Winnipeg restaurant owner 'terribly sorry' after Indigenous patrons told to pay up front

Winnipeg restaurant owner 'terribly sorry' after Indigenous patrons told to pay up front

The owner of a restaurant in Winnipeg's Chinatown is apologizing after a First Nations woman accused a server of telling her and her friends to pay before they received their meal.

Geoffrey Young said he is sorry for the treatment that Ellen Rae, her boyfriend and their friends received at his restaurant, Kum Koon Garden on King Street, last weekend.

"I'm terribly sorry for the staff['s] inappropriate service and I will take total and full responsibility for this matter," he said, adding that he's offering Rae and her friends a free meal.

"I would like to bring them in, if they accept my sincere apology, and then I will give them a dinner and I will sit down with them."

But after hearing about Young's apology and offer, Rae told CBC News she still won't go back to Kum Koon, as she believes they were treated poorly because they are Indigenous.

"We were pissed off. The people that were there with us, they asked us if that was normal. I said, 'No, that's not normal,'" said Rae, who was visiting Winnipeg from Sandy Lake First Nation in Ontario.

"There was a lot of other people in that restaurant," she added. "We just felt as if we were aliens or something."

'Do you do that with everybody?'

CBC News initially reached out to Rae after seeing a Facebook post, dated July 31, in which she described the experience her table of seven had at Kum Koon the day before.

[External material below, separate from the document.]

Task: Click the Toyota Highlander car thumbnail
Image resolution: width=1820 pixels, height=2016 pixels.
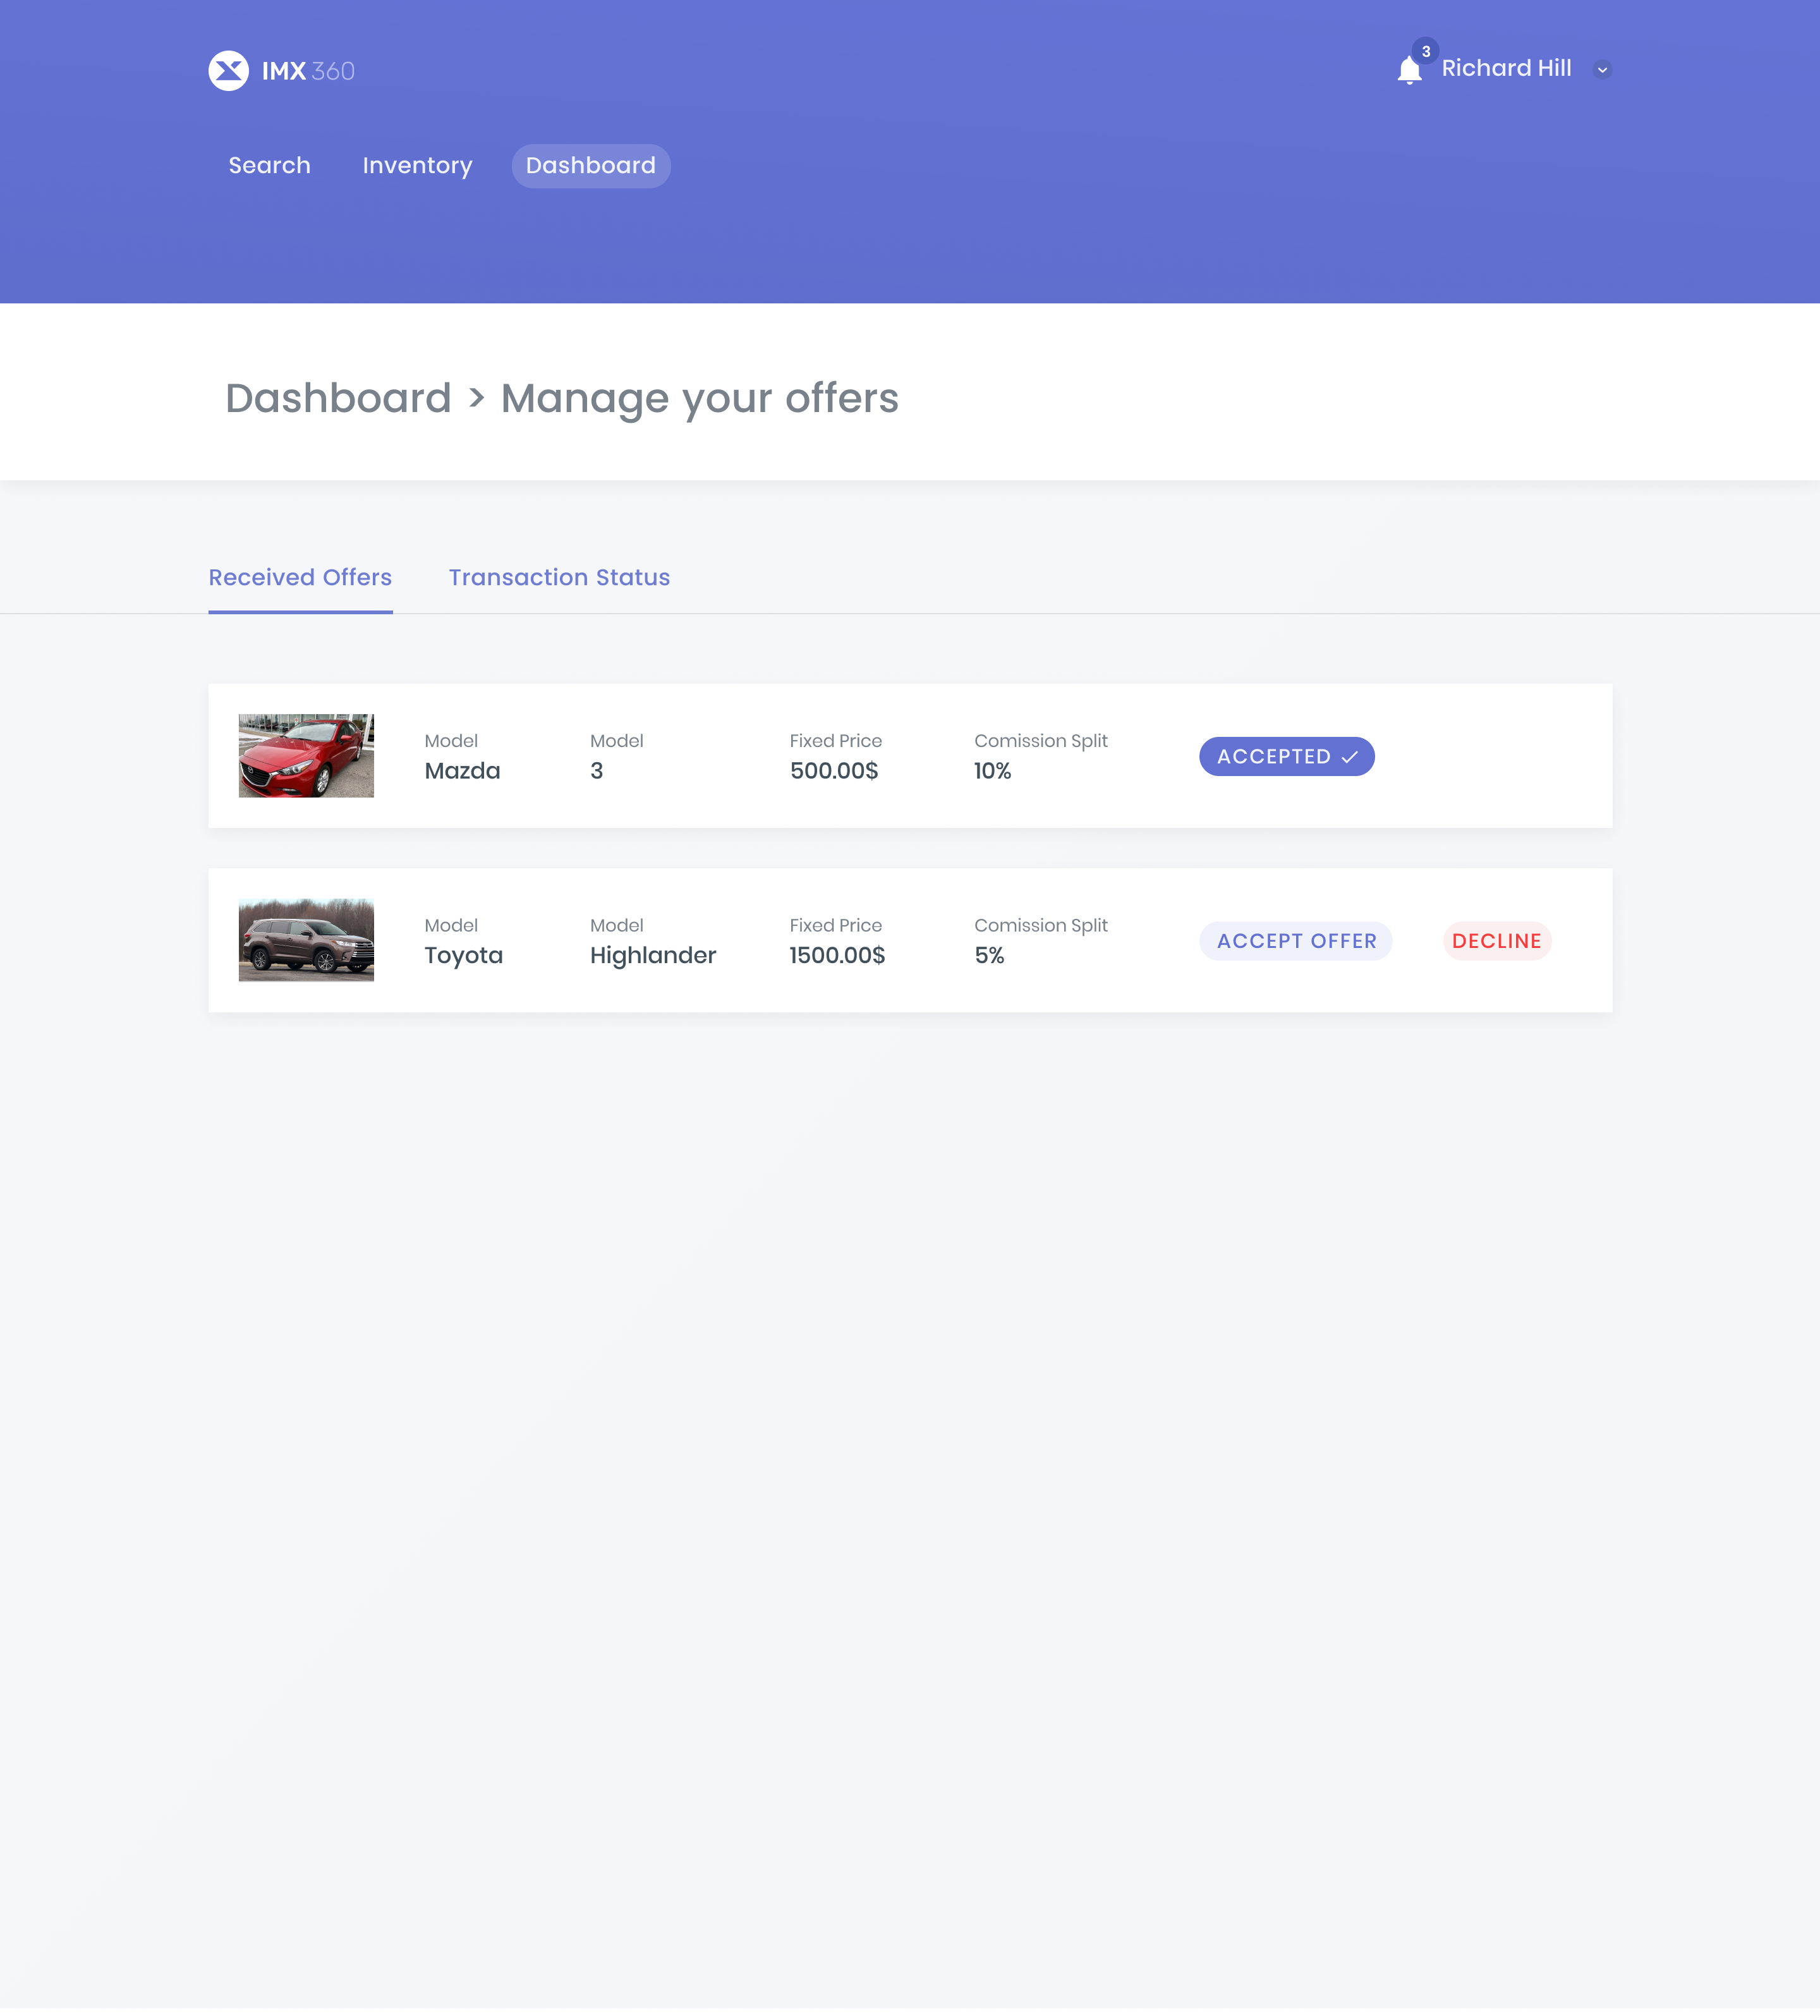Action: click(306, 940)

"We had placed our order and then after a while another lady comes back and then says, 'You guys have to pay … before you get your food. You have to pay first,'" she said.

"My boyfriend asked, 'Do you do that with everybody?' And then she wouldn't answer us."

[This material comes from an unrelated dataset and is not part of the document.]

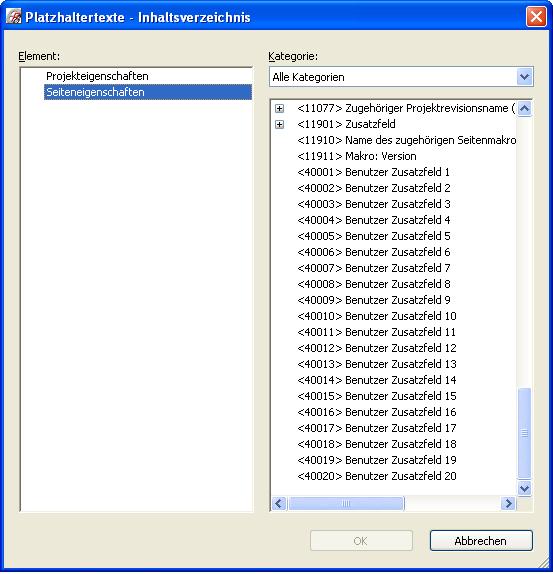Click the horizontal scrollbar thumb
Image resolution: width=553 pixels, height=574 pixels.
pos(346,504)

Rae said while her boyfriend went to the front counter, she asked several other customers if they also had to pay in advance.

"They were white people," she said. "They said, 'No, we don't have to pay first.'"

Meanwhile, Rae said a male employee at the cash register wouldn't say anything when her boyfriend asked him the same question.

"He wouldn't answer us because I think he knows that that lady was just doing that because we're Native people," she said.

"Then my boyfriend asked him, 'Are you doing this just because we're Native? How come you don't make them pay first?' We just got our money back and then walked out of there."

'Dine and dash' a problem

Young offered a general explanation, saying servers are responsible for bills that are not paid by their customers.

"We have some bad experiences with people in this area — they come to eat and then they just left without paying," Young said.

"The serving personnel will be responsible for this kind of thing; they have to pay. That's why I think sometimes they ask people like that."

Young could not say how often "dine and dash" situations happen at Kum Koon, or how much money servers lose as a result, but said "over a year, it's quite a bit."

He stressed that Rae and her friends were not targeted because they are Indigenous.

"We are Chinese; we are a minority people. We will never do things like that because we treat everybody fair and square," he said.

"But the problem is, like, we have too many people walk out without paying. Any kind of people can do that, you know, it's not just one special [group of] people."

Young said he will make sure his staff receive sensitivity training and ensure this does not happen again.